*** THE DATA Section Begins ***

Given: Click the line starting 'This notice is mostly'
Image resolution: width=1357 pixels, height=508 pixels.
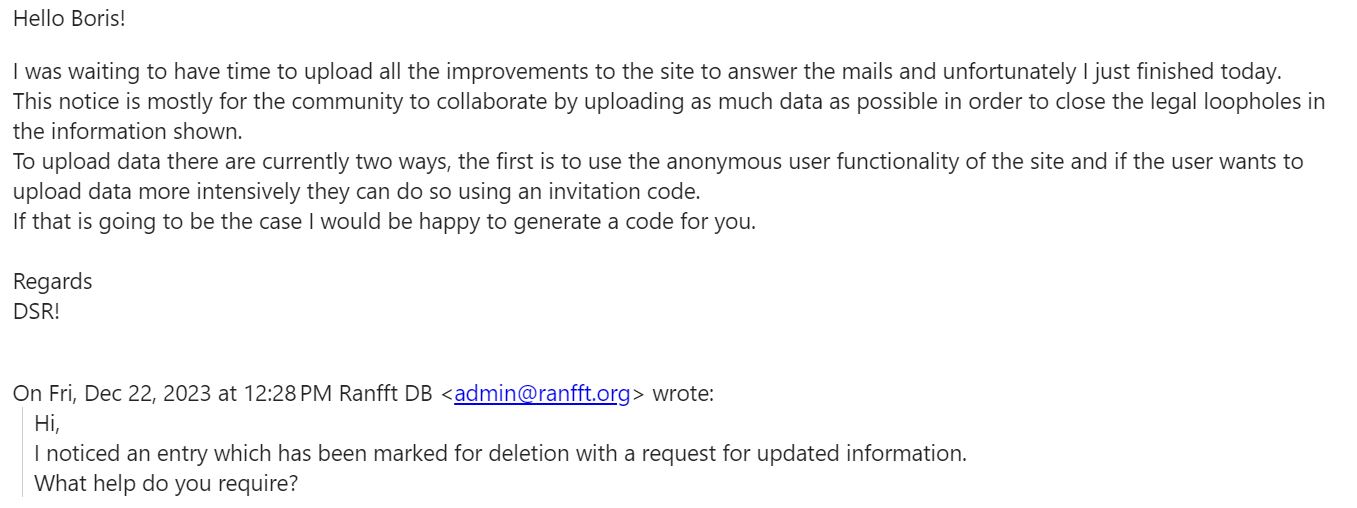Looking at the screenshot, I should click(x=669, y=101).
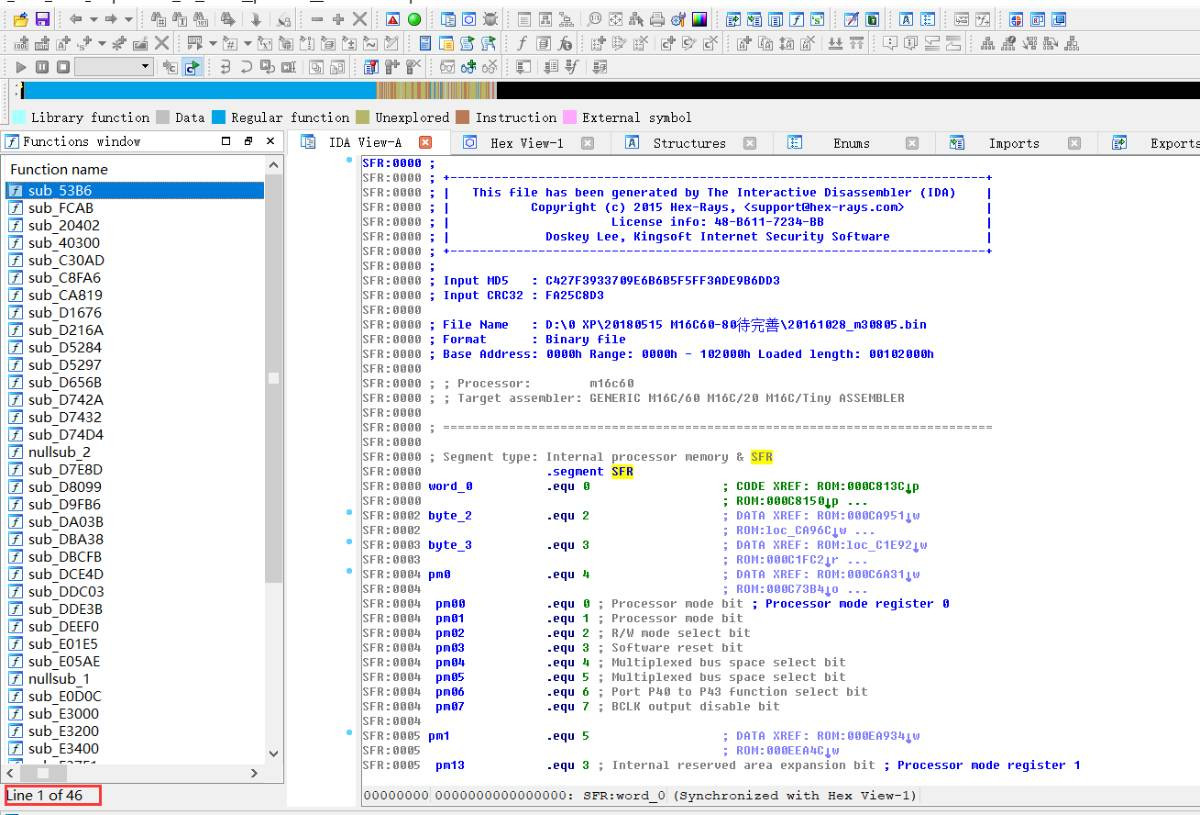The height and width of the screenshot is (815, 1200).
Task: Click the printer icon in the toolbar
Action: pyautogui.click(x=656, y=19)
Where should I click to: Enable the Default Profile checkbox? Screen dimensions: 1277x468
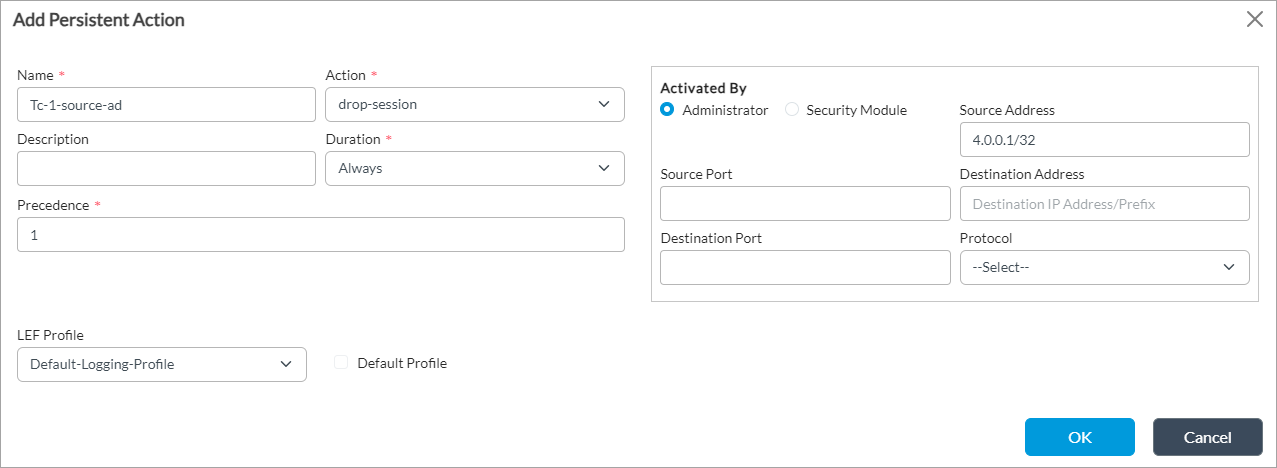point(341,363)
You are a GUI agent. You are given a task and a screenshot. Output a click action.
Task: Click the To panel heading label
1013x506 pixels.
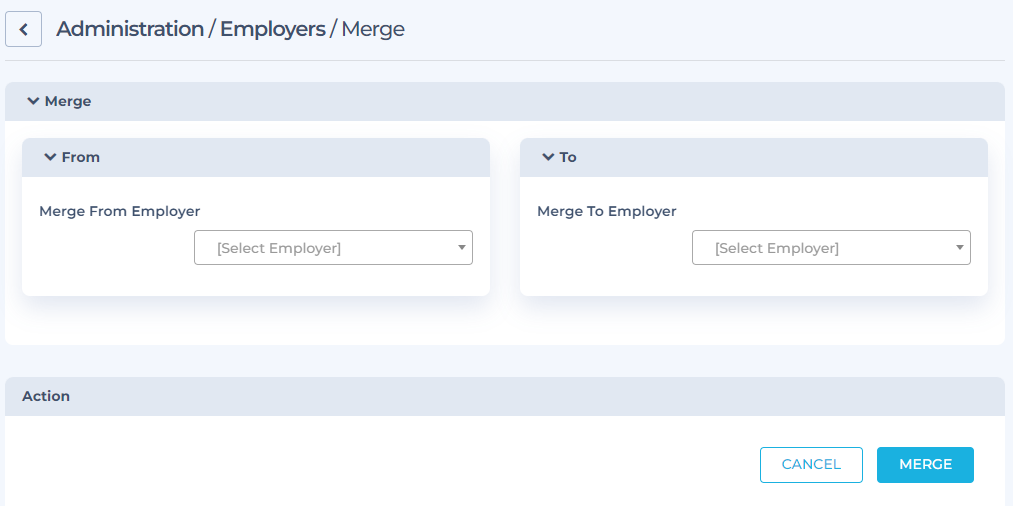click(x=568, y=157)
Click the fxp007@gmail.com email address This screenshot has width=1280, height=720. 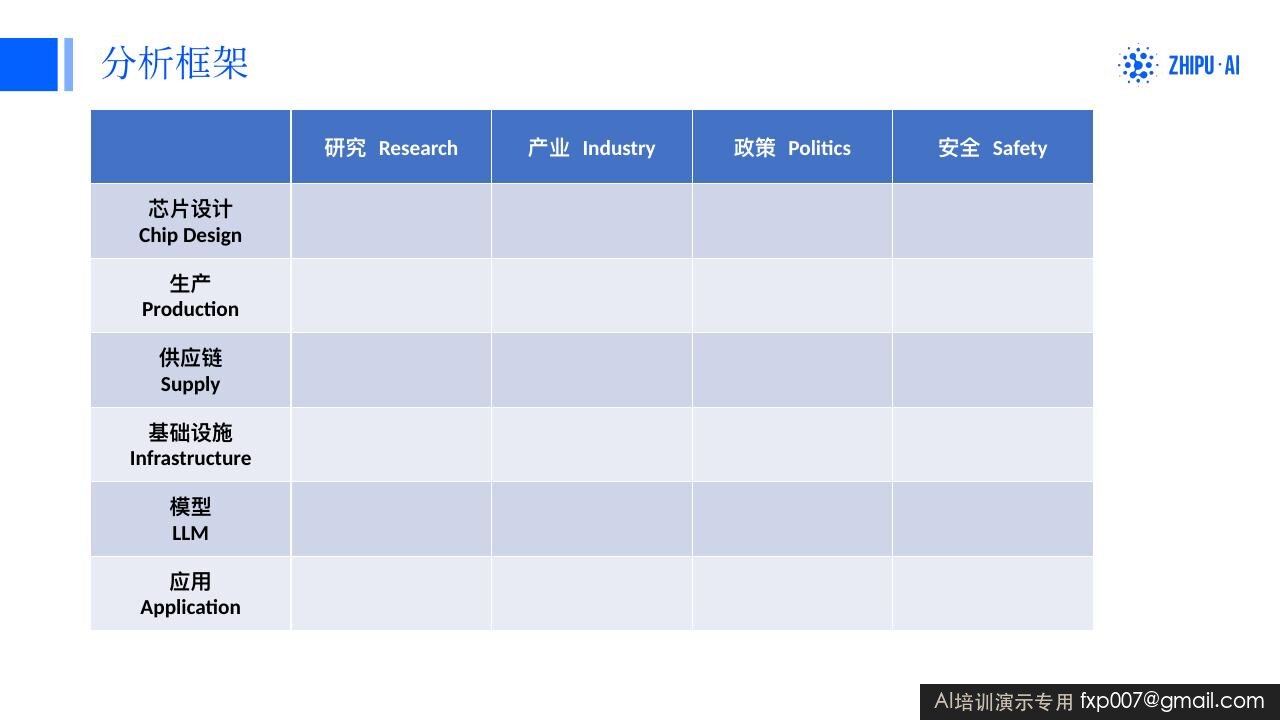click(1172, 701)
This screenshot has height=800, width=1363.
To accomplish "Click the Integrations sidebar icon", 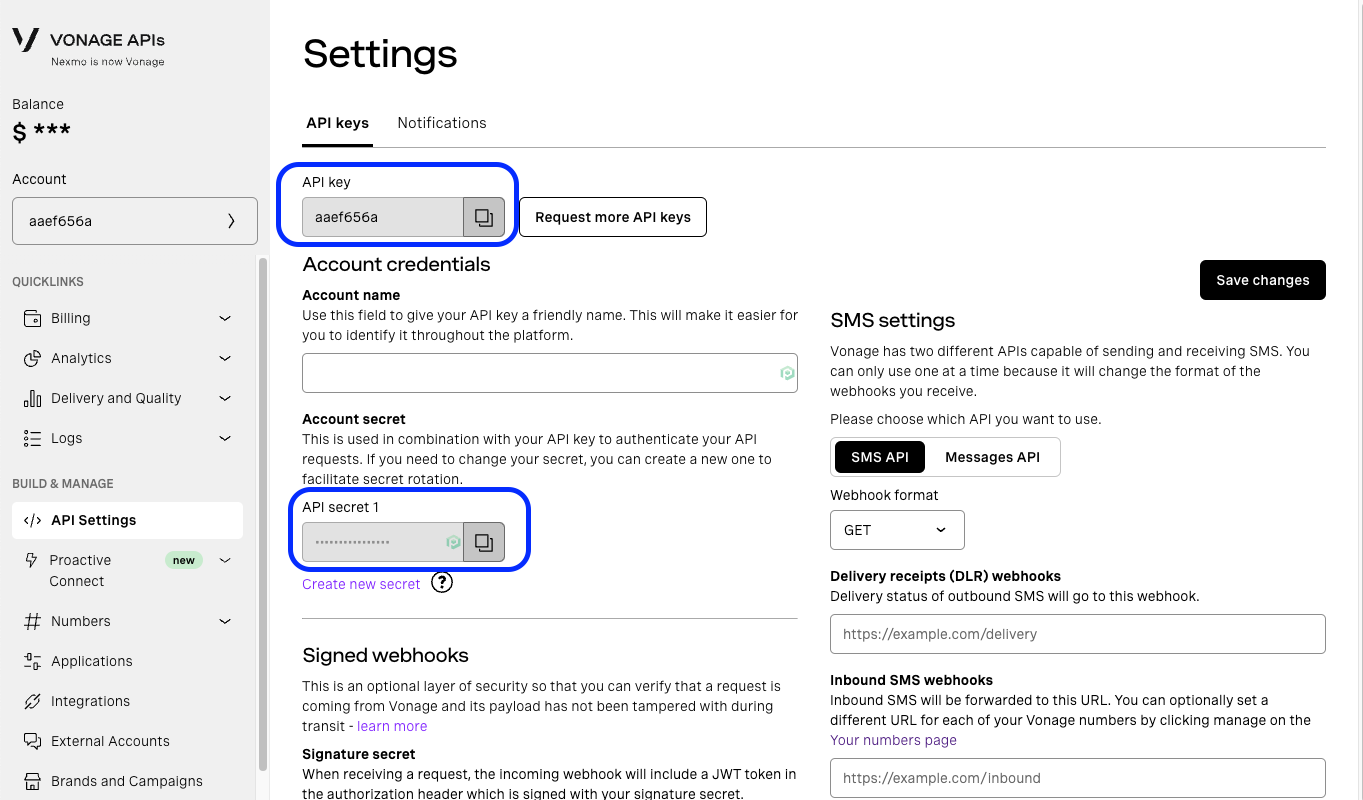I will (x=32, y=701).
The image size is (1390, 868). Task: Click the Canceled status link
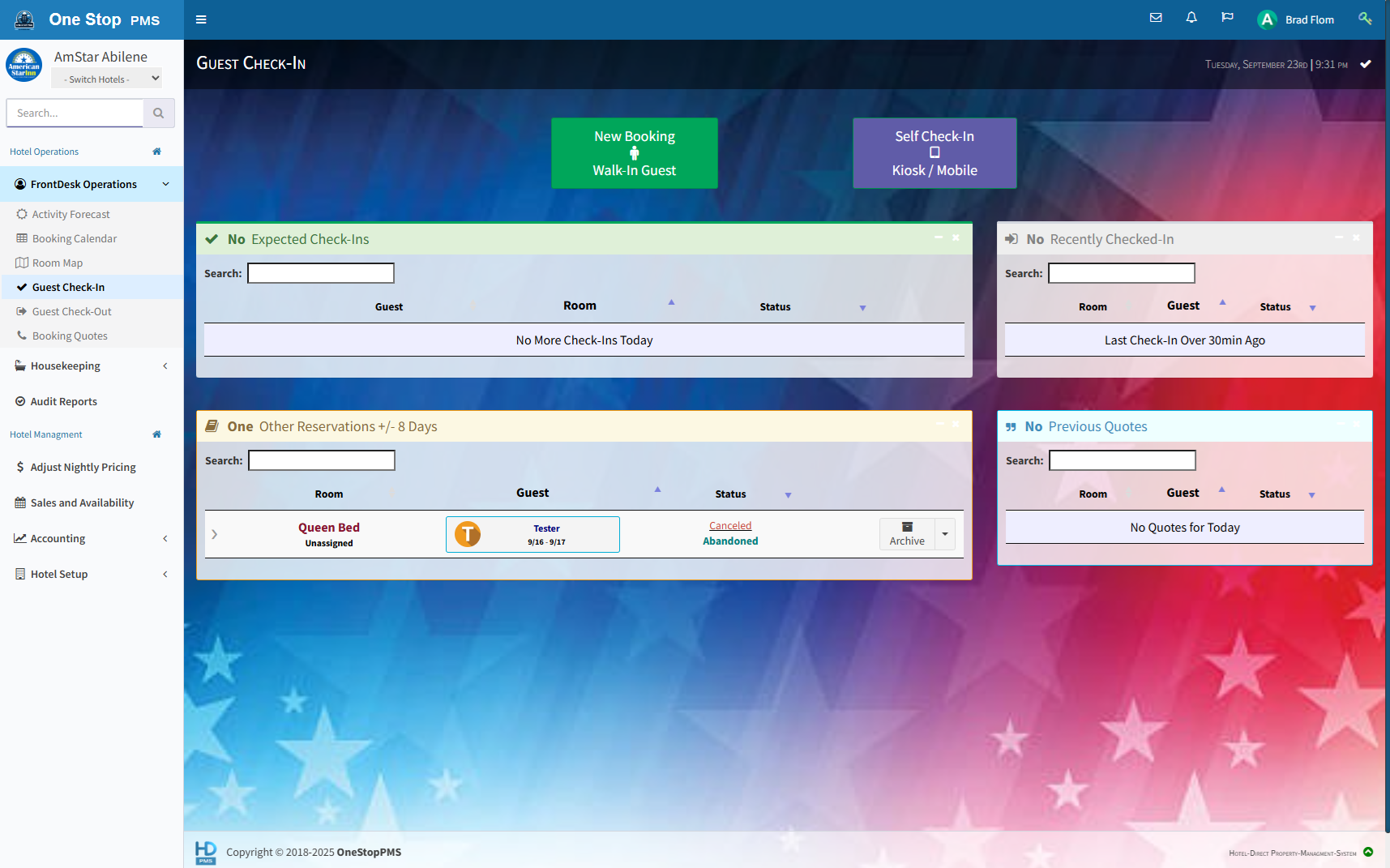point(730,526)
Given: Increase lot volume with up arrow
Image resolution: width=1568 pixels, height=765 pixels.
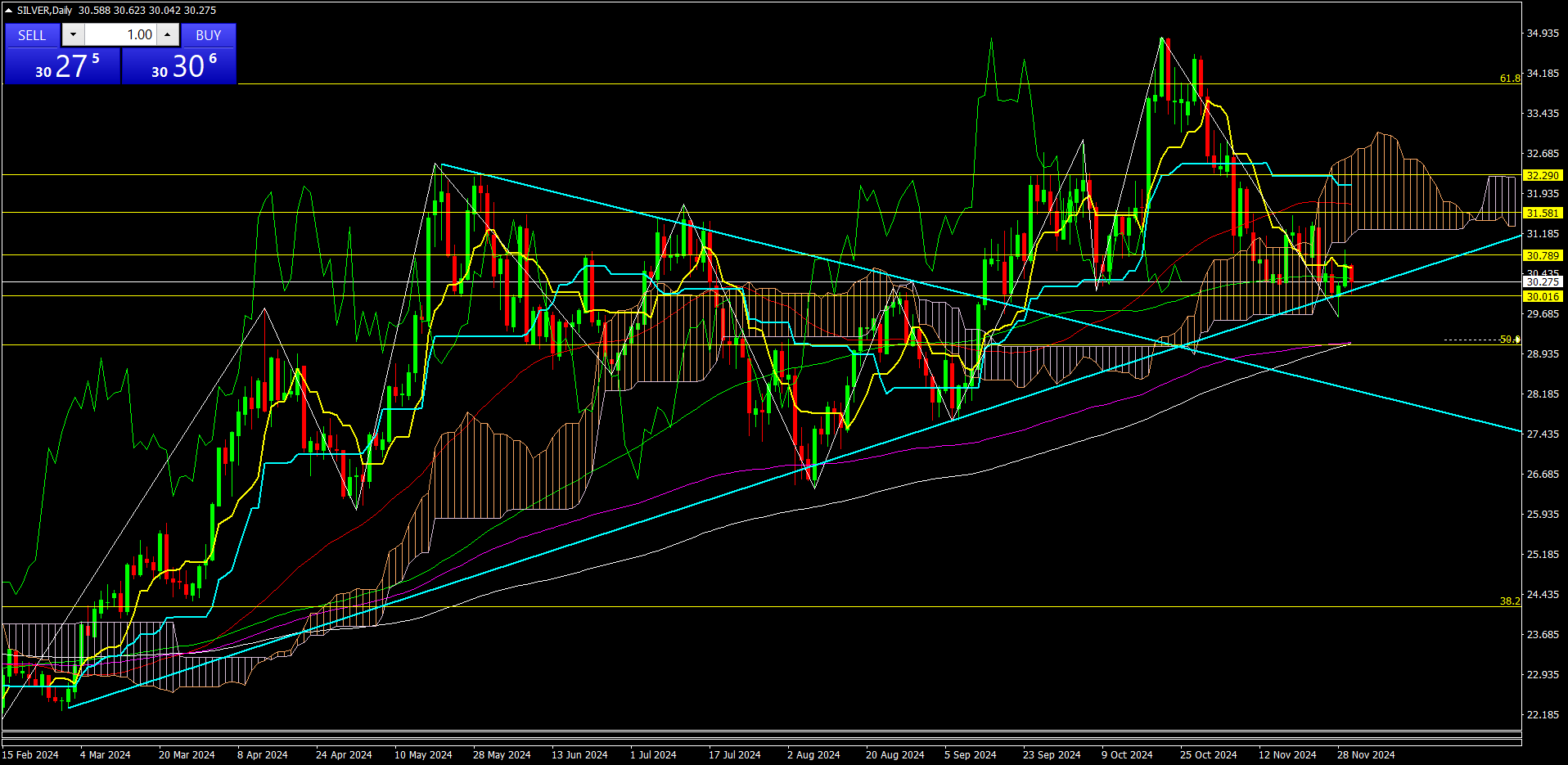Looking at the screenshot, I should [167, 34].
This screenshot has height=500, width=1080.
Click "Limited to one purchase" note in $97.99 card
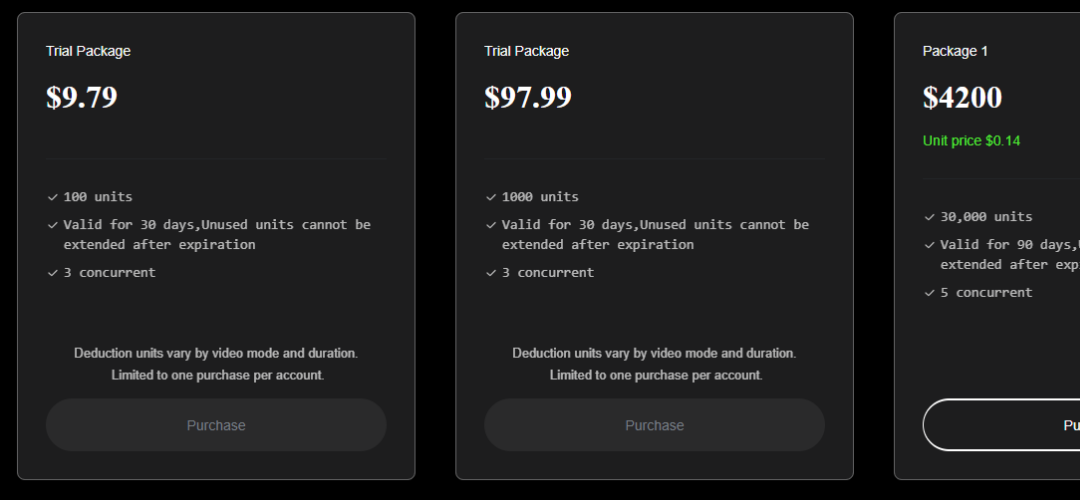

*** THE DATA Section Ends ***

## GOAL OF THE EXERCISE
Skip every picture, and restate word for word only the lines above from the line containing "Image resolution: width=1357" to the line containing "Task: Click the To panel heading label", both of them included.

## EXERCISE RESPONSE
Image resolution: width=1357 pixels, height=508 pixels.
Looking at the screenshot, I should click(x=669, y=101).
The height and width of the screenshot is (815, 1200).
Task: Click the printer icon in the toolbar
Action: pyautogui.click(x=656, y=19)
Where should I click to: Enable the Default Profile checkbox? Screen dimensions: 1277x468
point(341,363)
You are a GUI agent. You are given a task and a screenshot. Output a click action.
Task: Click the To panel heading label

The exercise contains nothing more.